[Material supplied — start]

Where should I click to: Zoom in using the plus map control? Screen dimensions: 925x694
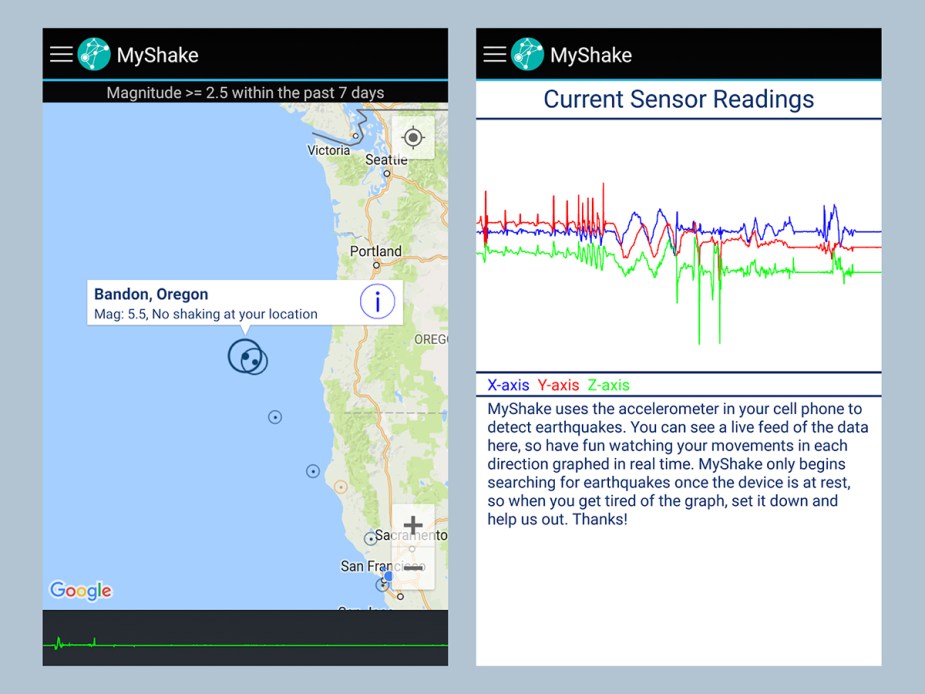click(x=413, y=524)
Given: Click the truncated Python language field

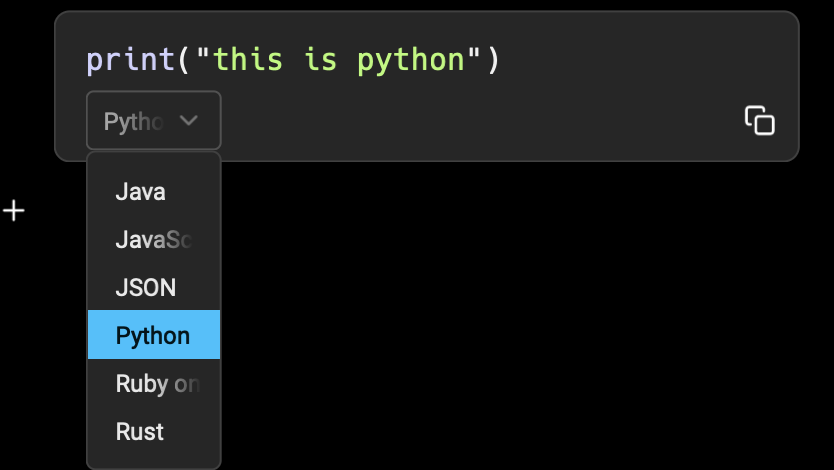Looking at the screenshot, I should (134, 121).
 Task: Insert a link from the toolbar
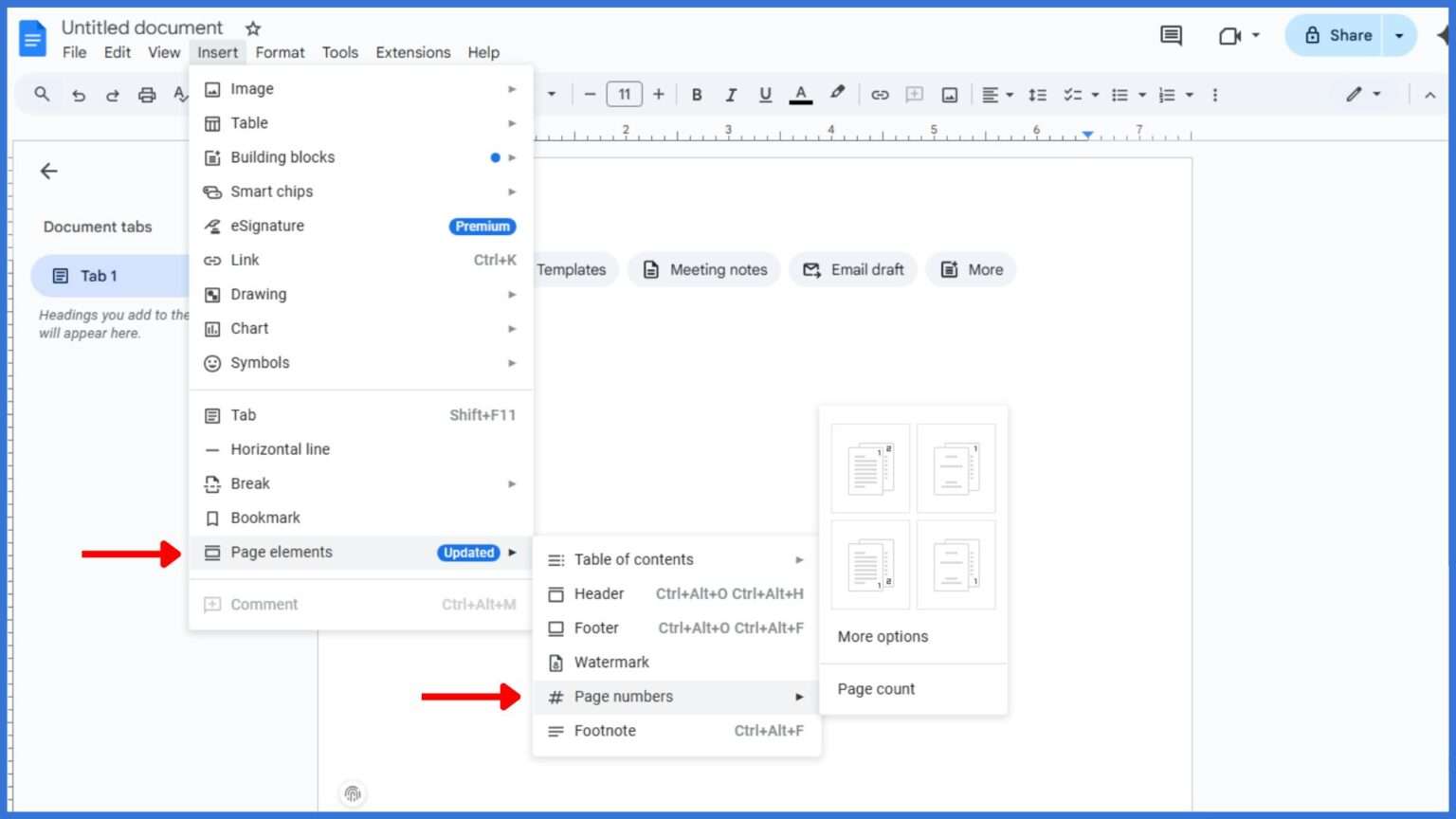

[Material supplied — finish]

• _Task item_
Every line of the material above must be written out exactly, with no pictures.

• _Written solution_
Where should I click to: Zoom in using the plus map control? Screen dimensions: 925x694
click(x=413, y=524)
Given: Click the truncated Python language field

Looking at the screenshot, I should (134, 121).
 Task: Insert a link from the toolbar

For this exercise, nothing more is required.